Top of Text passage

The core skill of filmmaking is already being used in developing the metaverse through AR and VR
Metaverse has quickly worked its way into the Hollywood lexicon as the idea, starting as science fiction but now evolving into an attainable aspiration that companies are racing to bring to reality. The metaverse in its fully-fledged form does not yet exist, but many “proto” metaverses are available today for reference (think of video game platforms). In the most fundamental of terms, the metaverse will likely leverage web 3.0 technology to support real-time 3-D rendered simulations of real-life on a mass scale. Practically speaking, this means the metaverse, or metaverses, will be a shared virtual space where people will be able to gather, interact, work and play, all in real-time.
One commonly held view is that people will reach a stage where all will simply step into the metaverse, never to be seen again. That is a complete mischaracterization of the nature of the metaverse. What’s far more likely is that all will move freely between reality and the metaverse in gradual and tiny steps, and all will still be in their conventional, familiar reality most of the time. People will still watch TV, and will probably go to some form of cinema. We will no more “live inside” the metaverse than we will live inside our TVs. You may sometimes find metaverse experiences more immersive than watching a film, but so is bungee jumping.

Bottom of Text passage
Top of Supplied material

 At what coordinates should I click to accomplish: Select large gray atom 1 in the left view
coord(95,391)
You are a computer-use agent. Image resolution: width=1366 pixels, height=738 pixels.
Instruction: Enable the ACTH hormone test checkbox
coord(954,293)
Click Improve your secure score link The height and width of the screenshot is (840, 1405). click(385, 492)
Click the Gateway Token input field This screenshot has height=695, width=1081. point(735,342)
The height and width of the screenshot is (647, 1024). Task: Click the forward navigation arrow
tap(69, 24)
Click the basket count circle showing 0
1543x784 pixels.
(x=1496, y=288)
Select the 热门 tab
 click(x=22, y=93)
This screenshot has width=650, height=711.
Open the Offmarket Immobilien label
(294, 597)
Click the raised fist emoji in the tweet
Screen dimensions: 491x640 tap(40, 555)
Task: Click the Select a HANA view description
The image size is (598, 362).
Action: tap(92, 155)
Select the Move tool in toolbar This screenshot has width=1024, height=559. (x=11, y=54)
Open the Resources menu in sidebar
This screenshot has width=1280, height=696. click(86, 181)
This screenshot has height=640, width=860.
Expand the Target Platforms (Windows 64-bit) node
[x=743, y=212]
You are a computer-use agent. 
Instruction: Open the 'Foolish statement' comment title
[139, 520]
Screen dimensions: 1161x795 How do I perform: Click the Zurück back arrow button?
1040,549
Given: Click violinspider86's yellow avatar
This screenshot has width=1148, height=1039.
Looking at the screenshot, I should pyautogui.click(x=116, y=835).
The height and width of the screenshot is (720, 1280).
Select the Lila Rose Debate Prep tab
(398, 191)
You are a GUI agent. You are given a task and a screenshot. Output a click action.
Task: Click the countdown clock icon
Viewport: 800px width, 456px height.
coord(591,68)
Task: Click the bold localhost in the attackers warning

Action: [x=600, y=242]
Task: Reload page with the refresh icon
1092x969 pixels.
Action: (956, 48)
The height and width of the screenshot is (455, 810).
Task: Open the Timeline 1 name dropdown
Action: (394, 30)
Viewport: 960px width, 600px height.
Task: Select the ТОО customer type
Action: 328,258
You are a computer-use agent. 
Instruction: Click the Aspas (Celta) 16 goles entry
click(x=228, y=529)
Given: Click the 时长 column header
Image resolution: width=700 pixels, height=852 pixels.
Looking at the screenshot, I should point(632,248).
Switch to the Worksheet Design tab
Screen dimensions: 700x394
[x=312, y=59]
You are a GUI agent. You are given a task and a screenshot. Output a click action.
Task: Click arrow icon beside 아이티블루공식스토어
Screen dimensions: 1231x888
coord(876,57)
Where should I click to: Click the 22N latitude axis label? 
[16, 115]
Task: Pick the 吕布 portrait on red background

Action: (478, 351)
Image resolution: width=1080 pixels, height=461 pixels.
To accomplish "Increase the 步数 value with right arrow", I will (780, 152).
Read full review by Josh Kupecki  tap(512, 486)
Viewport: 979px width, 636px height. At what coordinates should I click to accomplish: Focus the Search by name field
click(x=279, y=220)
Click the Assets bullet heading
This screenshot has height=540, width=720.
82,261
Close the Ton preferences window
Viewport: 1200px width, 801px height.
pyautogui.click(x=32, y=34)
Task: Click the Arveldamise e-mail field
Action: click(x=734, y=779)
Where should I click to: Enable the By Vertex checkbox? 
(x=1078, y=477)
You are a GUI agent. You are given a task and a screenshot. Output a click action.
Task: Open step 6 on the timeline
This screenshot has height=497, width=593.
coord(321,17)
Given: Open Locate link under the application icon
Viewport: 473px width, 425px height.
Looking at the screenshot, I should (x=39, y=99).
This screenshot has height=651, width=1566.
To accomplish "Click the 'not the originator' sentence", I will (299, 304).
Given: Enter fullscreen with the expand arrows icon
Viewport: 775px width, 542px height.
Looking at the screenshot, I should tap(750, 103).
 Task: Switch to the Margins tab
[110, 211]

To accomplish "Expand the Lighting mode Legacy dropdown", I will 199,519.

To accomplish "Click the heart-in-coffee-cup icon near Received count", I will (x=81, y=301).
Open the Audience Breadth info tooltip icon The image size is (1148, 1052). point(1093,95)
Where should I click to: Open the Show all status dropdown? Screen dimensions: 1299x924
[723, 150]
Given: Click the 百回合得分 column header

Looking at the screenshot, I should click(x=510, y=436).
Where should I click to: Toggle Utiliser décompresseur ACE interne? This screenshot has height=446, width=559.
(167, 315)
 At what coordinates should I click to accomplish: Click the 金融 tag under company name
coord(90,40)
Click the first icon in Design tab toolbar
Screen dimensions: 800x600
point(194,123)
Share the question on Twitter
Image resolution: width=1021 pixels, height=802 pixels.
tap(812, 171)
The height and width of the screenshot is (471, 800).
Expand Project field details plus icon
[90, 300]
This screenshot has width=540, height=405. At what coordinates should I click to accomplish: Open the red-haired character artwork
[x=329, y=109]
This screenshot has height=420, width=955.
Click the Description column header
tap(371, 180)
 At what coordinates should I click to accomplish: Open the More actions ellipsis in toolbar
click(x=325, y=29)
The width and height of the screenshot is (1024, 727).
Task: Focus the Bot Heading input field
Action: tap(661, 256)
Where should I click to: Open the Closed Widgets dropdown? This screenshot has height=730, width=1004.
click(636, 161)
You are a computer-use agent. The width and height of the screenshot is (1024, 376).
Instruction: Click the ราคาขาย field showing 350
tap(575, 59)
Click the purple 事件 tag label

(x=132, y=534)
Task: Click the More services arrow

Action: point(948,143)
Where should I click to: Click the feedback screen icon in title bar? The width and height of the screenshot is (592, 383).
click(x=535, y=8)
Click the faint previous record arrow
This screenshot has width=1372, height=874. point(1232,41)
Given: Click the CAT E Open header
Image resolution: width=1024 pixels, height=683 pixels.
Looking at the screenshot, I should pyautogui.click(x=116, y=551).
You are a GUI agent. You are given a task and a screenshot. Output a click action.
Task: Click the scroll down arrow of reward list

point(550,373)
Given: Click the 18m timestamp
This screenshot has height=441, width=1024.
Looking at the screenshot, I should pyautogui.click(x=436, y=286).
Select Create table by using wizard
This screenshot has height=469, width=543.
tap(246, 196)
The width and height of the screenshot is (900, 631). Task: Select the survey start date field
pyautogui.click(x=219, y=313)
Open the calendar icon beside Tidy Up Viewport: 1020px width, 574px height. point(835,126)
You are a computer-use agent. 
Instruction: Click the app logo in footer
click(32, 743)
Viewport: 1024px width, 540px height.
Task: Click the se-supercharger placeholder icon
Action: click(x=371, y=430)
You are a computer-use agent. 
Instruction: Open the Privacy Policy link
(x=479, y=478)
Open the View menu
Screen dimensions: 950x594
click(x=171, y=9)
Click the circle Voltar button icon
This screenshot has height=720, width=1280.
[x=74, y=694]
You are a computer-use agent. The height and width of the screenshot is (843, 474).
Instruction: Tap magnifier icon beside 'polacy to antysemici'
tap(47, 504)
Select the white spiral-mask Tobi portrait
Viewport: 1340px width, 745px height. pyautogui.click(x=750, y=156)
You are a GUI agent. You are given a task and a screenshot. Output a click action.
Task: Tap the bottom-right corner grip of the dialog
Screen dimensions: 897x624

Bottom of Supplied material

### Task item A:
Reproduce word for word the part of the metaverse passage starting with "One commonly held" and going on through "is bungee jumping.".
### Task item B:
Summarize the metaverse passage in two sentences.
### Task item C:
Continue the passage on the metaverse from its last sentence.
The records have no connection to the passage on the metaverse.

### Your response A:
One commonly held view is that people will reach a stage where all will simply step into the metaverse, never to be seen again. That is a complete mischaracterization of the nature of the metaverse. What’s far more likely is that all will move freely between reality and the metaverse in gradual and tiny steps, and all will still be in their conventional, familiar reality most of the time. People will still watch TV, and will probably go to some form of cinema. We will no more “live inside” the metaverse than we will live inside our TVs. You may sometimes find metaverse experiences more immersive than watching a film, but so is bungee jumping.

### Your response B:
The metaverse, a shared virtual space where people would gather, interact, work and play in real time, likely using web 3.0 technology, does not yet exist in full form, though proto versions such as video game platforms do. Rather than stepping into it for good, people will more likely move between reality and the metaverse in small steps while spending most of their time in their familiar reality.

### Your response C:
Meanwhile, most metaverse activity will take place away from the entertainment arena – in retail, commerce, medicine, engineering, scientific research, manufacturing, and sports analysis.
Finally, every screen – even an old-fashioned OLED 4K TV – is a window into the metaverse. So if you are going to watch films in the new 3D, the interconnected universe, you are probably going to watch them on a virtual screen, in 2D.
2020 has been a difficult year for most entertainment brands. The film and television industry started looking at an estimated US$160 billion loss over the next 5 years, according to market research firm Ampere Analysis. Numerous sporting events and concerts were postponed or outright canceled. Disney said the pandemic cost its parks, experiences, and products segment around US$2.4 billion in lost operating income during Q4. Even with promising vaccines on the horizon, recovery could still be spotty and winding, especially for the theatrical sector where audience behavior may have changed for good.
One bright spot may be the growth of streaming service usage, as the lack of live sports earlier this year pushed some households to turn to stream services. But according to expert estimations, the OTT-dominant model may be a less profitable way to monetize content than the conventional pay-TV model. So there will be a need to figure out new revenue streams to supplement the profitability gap while the industry undergoes a business model shakeup. That’s where the developing metaverse comes in.
The metaverse is a space created on the internet that uses 3-D virtual environments. While it is still in its infancy, the metaverse involves integration between virtual and physical spaces. So people interacting in this environment will be able to create their avatar or character that represents them, place that avatar in a virtual space, manipulate them with hardware like VR tools and effectively live a life in this space that includes consuming a variety of art forms and visual entertainment – including films.
The metaverse that Meta is currently developing will likely use a motion capture system, such as the Oculus, to allow players to explore the online space and interact with user-generated content.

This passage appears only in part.